(Written exercise): Count the lines in the entries below that contain the string "link", treating uppercase and lowercase as different, and give only the number.

(Records shown):
++++++
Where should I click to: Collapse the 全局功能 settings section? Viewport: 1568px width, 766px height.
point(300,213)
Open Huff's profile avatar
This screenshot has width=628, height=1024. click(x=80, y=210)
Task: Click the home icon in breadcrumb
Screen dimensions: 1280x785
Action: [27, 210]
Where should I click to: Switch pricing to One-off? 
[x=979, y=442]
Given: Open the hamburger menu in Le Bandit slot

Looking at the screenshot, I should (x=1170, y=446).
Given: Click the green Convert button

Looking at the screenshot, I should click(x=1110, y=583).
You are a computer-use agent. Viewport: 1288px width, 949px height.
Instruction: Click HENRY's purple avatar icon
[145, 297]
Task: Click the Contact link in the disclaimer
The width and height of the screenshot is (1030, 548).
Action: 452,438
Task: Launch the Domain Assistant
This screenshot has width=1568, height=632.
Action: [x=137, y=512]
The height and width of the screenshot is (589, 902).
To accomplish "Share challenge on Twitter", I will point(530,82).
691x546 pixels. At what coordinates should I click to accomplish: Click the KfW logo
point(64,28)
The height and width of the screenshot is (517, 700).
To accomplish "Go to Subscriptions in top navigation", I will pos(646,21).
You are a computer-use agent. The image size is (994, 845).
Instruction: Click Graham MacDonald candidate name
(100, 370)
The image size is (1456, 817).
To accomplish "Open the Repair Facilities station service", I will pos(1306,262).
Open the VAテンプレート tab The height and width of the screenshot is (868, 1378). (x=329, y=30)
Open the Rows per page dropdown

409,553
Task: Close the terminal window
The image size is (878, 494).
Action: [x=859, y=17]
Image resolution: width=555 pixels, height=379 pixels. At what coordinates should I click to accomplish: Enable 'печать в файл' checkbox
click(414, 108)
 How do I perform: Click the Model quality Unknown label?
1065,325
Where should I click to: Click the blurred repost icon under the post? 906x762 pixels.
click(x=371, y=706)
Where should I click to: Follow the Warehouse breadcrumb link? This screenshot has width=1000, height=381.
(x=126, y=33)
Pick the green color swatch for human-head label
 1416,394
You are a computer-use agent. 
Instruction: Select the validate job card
++++++
(Output): 2